A novelisation of this serial, written by Target Books editor Nigel Robinson, was published as a hardback by W. H. Allen in October 1987, followed by a paperback by Target in March 1988; the cover was designed by Jeff Cummins. A new edition with a revised cover was published in May 1992 to coincide with the earlier BBC2 repeat of the story. An audiobook of the novelisation, read by Purves, was published in October 2016. Selected stock music from the serial was included in Space Adventures, a cassette soundtrack compiled by Julian Knott and published by DWAS Reference Department in September 1987, limited to 300 copies; it was expanded and re-issued as a CD in October 1998.

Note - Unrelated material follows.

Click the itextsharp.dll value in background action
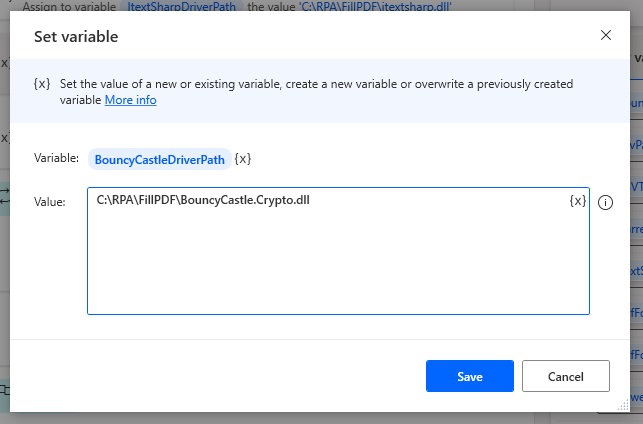The width and height of the screenshot is (643, 424). click(x=376, y=6)
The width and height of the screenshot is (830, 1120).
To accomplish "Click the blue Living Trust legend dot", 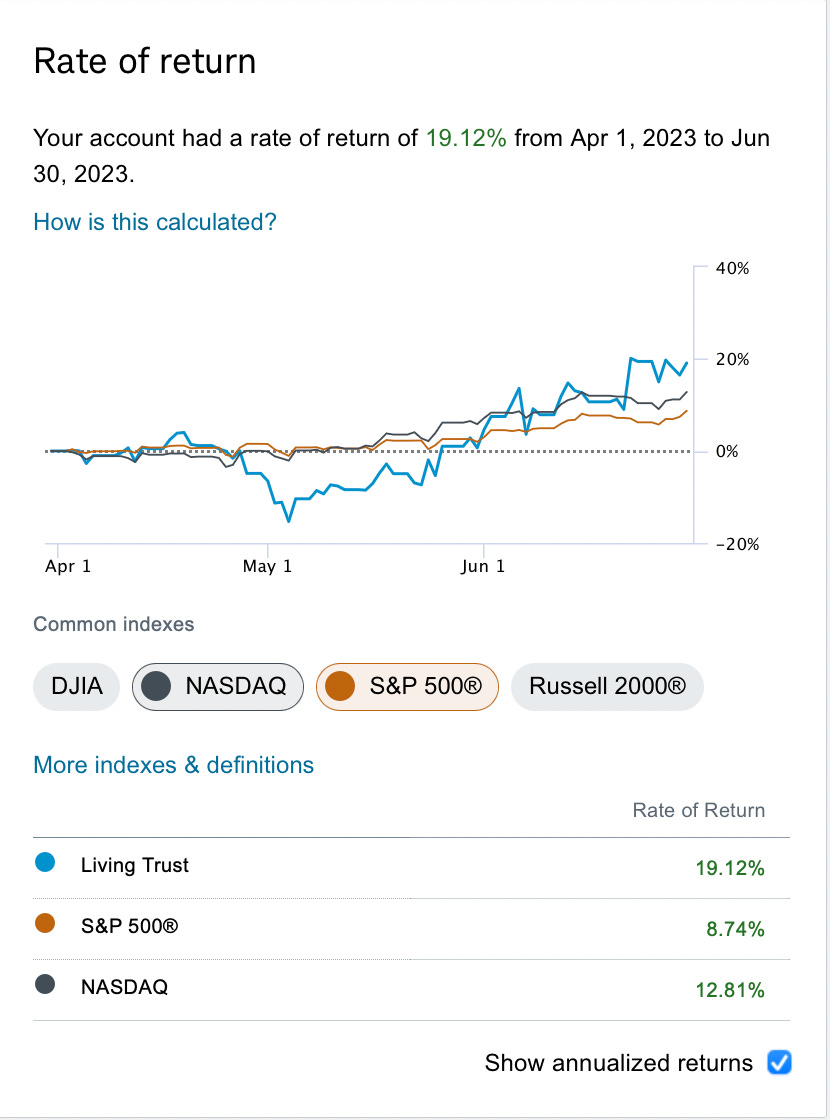I will pos(45,861).
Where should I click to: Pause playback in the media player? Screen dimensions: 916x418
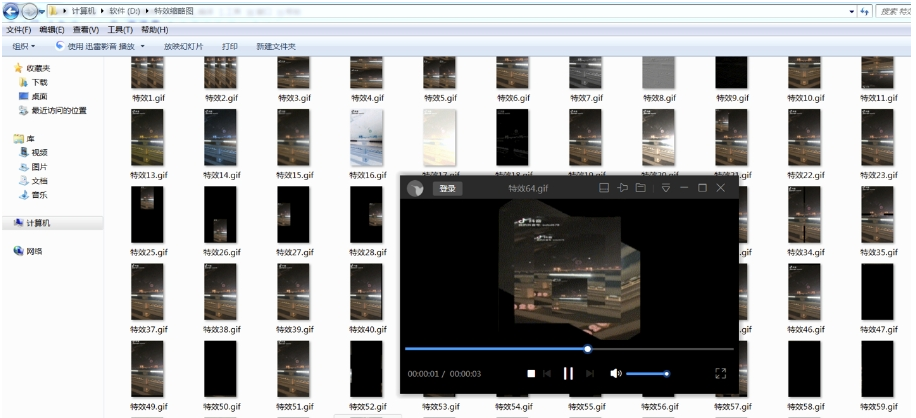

The Time Meddler was released on VHS by BBC Worldwide in The First Doctor Box Set in November 2002, with photomontage covers. The serial was released on DVD by BBC DVD in February 2008, featuring a documentary on the First Doctor comic stories, a comparison of the restoration process for the serial, and an audio commentary with Purves, Lambert, Tosh, Newbery, and moderator Clayton Hickman; the DVD was dedicated to Lambert, who died in 2007. A new scan was released on Blu-ray on 5 December 2022, alongside the rest of the show's second season as part of The Collection, and was added to BBC iPlayer on 1 November 2023 alongside most other serials.

The story was revisited as part of the spin-off series Tales of the TARDIS, released on BBC iPlayer on 1 November 2023, with new scenes starring O'Brien and Purves.